**Supplied passage**.
Joseph Henderson, 1st Baron Henderson of Ardwick (1884 – 26 February 1950) was a Labour Party politician in the United Kingdom.

He won money in the Irish Sweep and went on to become Lord Mayor of Carlisle from 1927-1928. He was President of the National Union of Railwaymen from 1934 to 1937 before being succeeded by Walter T. Griffiths.

He was elected as Member of Parliament (MP) for Manchester Ardwick at a by-election in June 1931, following the death of the Labour MP Thomas Lowth. At the general election in October 1931, when Labour split over Ramsay MacDonald's formation of a National Government, he lost the seat to the Conservative Party candidate Albert George Hubert Fuller.

**Problem set**.
• 1. Render this sentence from the Joseph Henderson biography into Spanish: "He was President of the National Union of Railwaymen from 1934 to 1937 before being succeeded by Walter T. Griffiths."
• 2. According to the Joseph Henderson biography, to whom did he lose the Manchester Ardwick seat at the October 1931 general election?
• 3. Pick up the Joseph Henderson biography after its final sentence and extend it with a further paragraph.
The lines that follow are drawn from a separate source.

**Provided records**.
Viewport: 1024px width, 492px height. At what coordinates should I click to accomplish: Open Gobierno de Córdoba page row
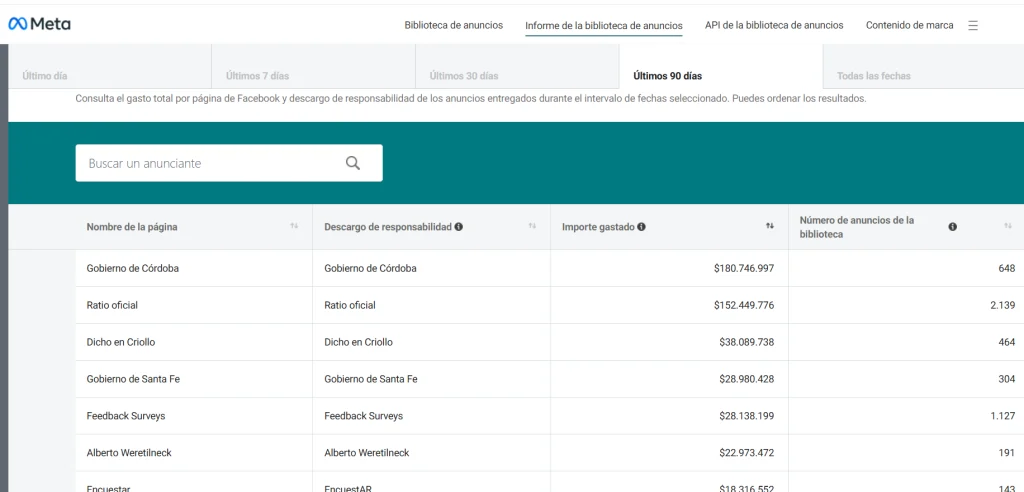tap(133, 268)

...

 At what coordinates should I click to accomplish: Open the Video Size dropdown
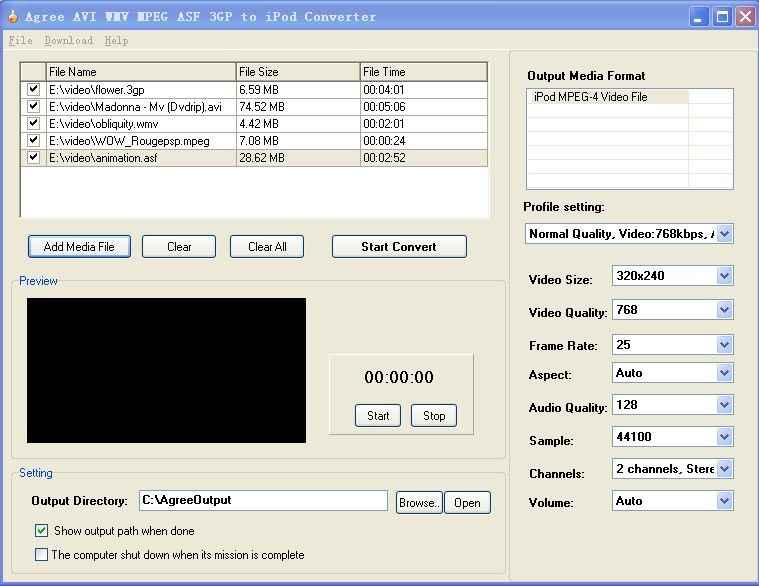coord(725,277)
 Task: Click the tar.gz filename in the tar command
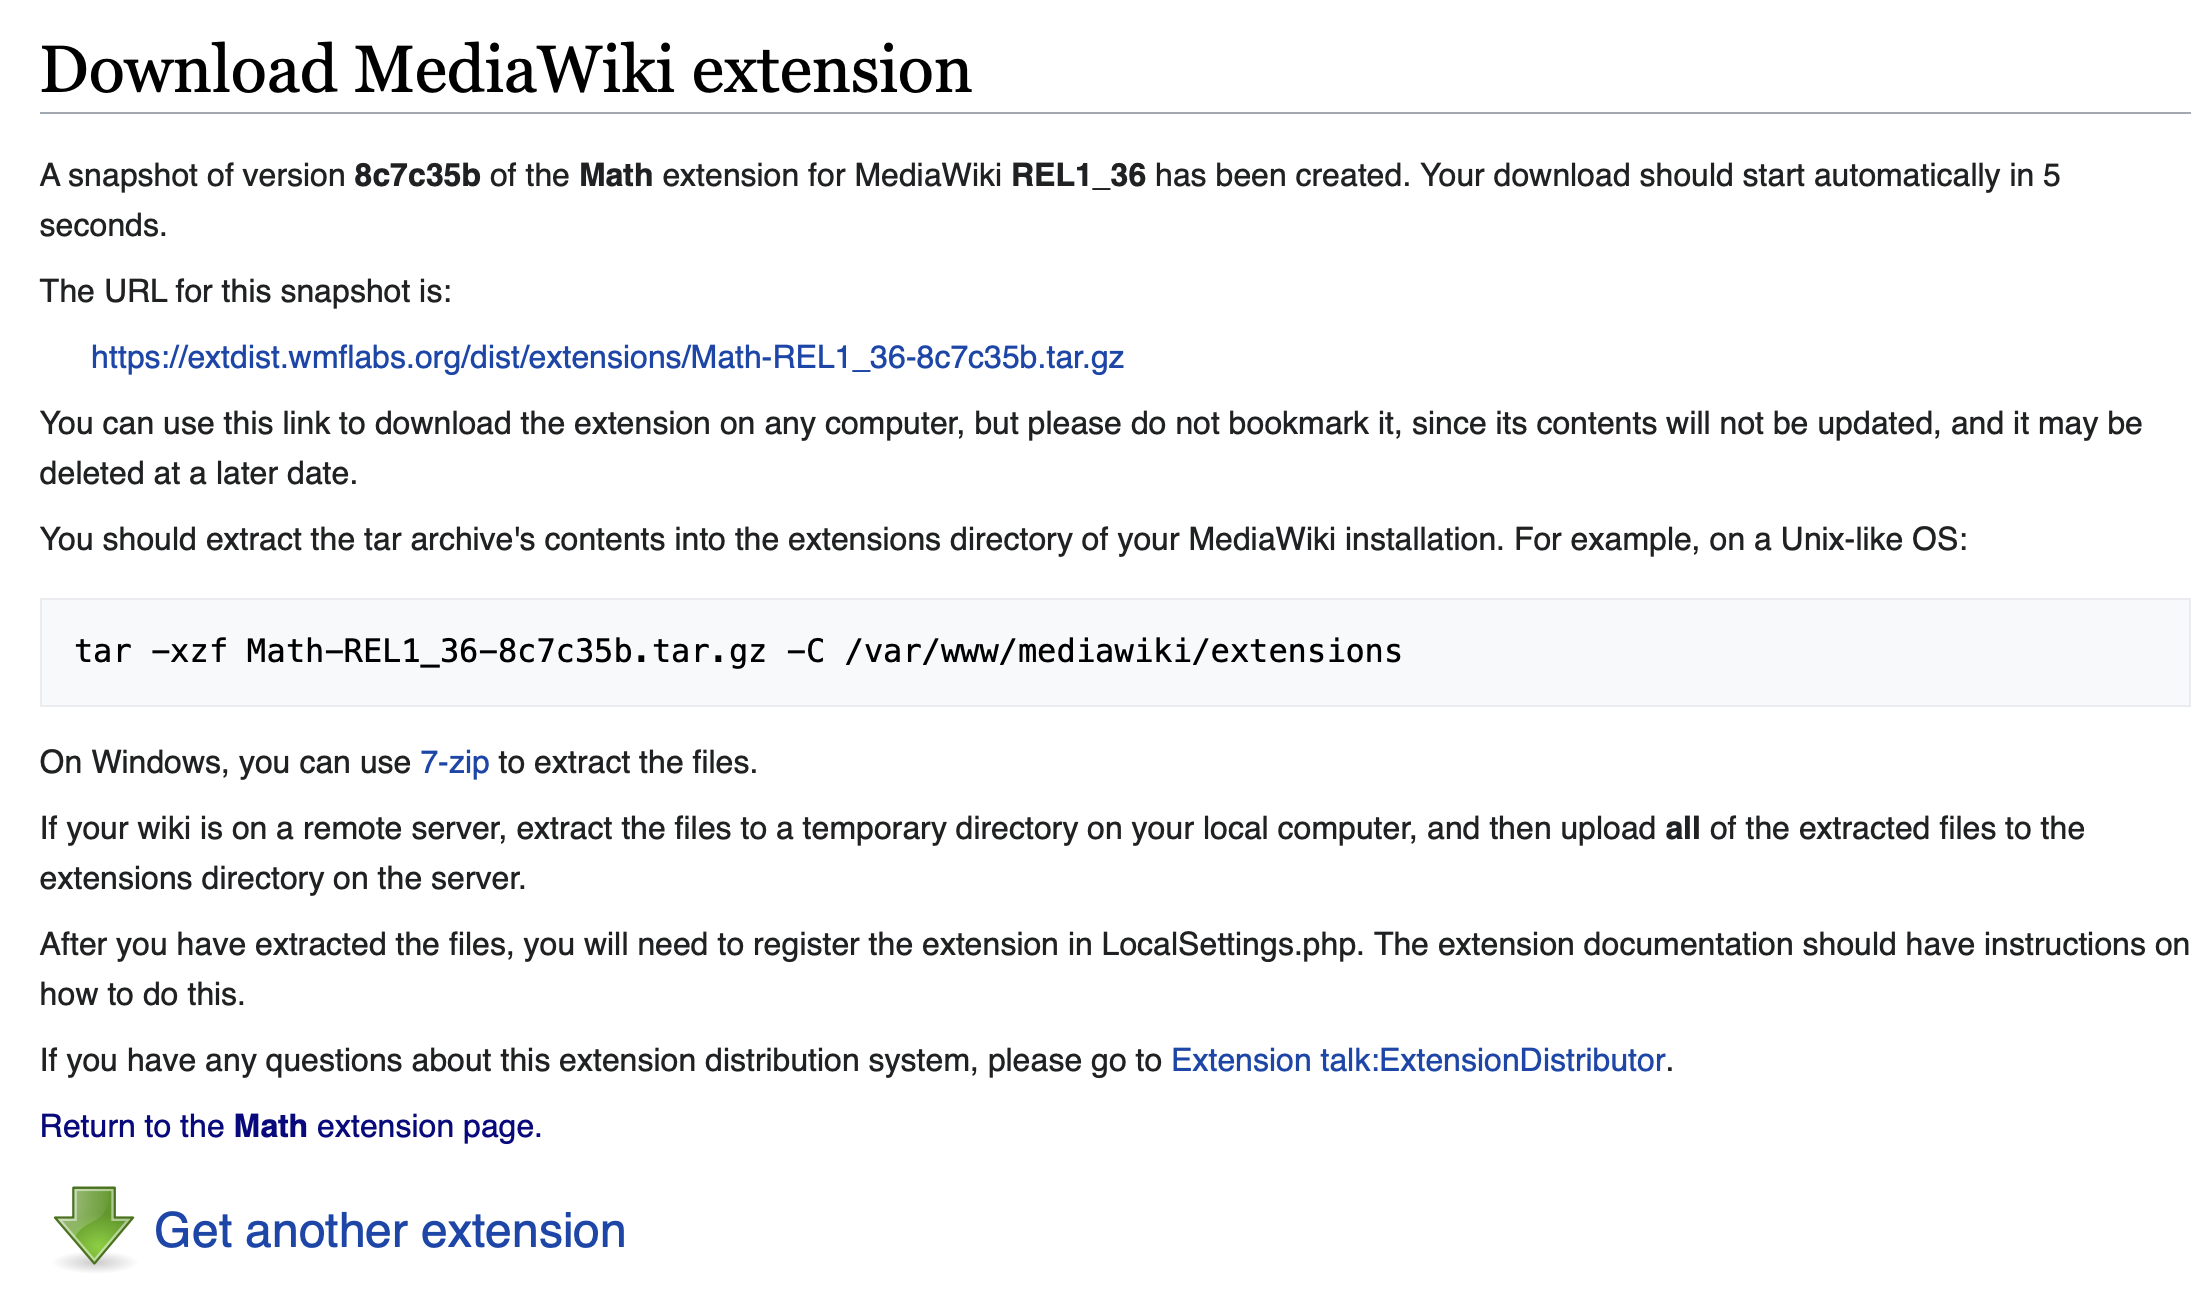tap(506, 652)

* * *

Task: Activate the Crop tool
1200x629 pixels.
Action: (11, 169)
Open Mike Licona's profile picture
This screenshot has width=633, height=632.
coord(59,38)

**Results by task**.
• 1. Fue presidente del Sindicato Nacional de Ferroviarios de 1934 a 1937, antes de ser sucedido por Walter T. Griffiths.

• 2. Albert George Hubert Fuller, the Conservative Party candidate.

• 3.
Henderson regained the seat at the 1935 general election, and represented Manchester Ardwick in the House of Commons until he was elevated to the peerage in the Dissolution Honours List on 22 January 1950, as Baron Henderson of Ardwick, of Morton Park in the City of Carlisle. He died only five weeks later, in Carlisle, on 26 February, aged 65, when the title became extinct.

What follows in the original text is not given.